Between each heartbeat I think of you.

You were the first real person I loved outside of our parents.

I thought you would be here forever. Long after I’d gone. I never contemplated you going. Now you’re gone. Before mom and dad. Before aunts and uncles. Before me.

I don’t want to be here without you. I don’t want to have to mourn our parents without you. We were supposed to help each other through that.

It feels as though I’ve lost a part of myself. When you were alive I knew (I just knew) there was a piece of me that was out there in you. Now there’s just a hole.

You are gone. You are not gone. I feel like I’m living two realities. I feel as though I’m reaching for something I will never find. I’m trying to grasp something that isn’t there.

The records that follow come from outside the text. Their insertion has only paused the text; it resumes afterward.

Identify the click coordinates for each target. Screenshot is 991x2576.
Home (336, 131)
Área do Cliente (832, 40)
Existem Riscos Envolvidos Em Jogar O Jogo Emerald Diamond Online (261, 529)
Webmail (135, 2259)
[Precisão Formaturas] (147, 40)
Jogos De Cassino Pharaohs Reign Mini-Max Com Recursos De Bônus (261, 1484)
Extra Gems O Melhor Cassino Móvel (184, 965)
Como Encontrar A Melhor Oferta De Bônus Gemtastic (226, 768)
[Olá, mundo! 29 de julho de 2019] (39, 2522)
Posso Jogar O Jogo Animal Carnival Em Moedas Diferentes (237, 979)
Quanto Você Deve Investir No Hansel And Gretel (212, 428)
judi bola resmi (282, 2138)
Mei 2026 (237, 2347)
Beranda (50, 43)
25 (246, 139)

My dear little brother. I know you’re at peace now, but the peace brought by that realization is so fleeting.

I miss you. I love you.

3 thoughts on “For Marcus

  1. To fellow sibling,
    I can relate to some of the things you posted. I too lost my brother, 9th yr anniversary coming on 31st of May. You say ” before me”, though if you were gone before your brother, then he too would have this sadness and never ending grief. And most of all not be together. I myself often have those thoughts, I can be anywhere at anytime and it comes to my mind. It’s passive ideation. It’s hard to write a response to someone when there are no answers.
    So I’m sending you (( hugs))
    Esther

  2. You posted this on the day my twin sis took her life. You said it perfectly, living in two realities and searching for something you will never find. So sorry for your pain…It’s heart wrenching to believe we are a part of this group. I hope the pain has eased some for you. Big hugs and love!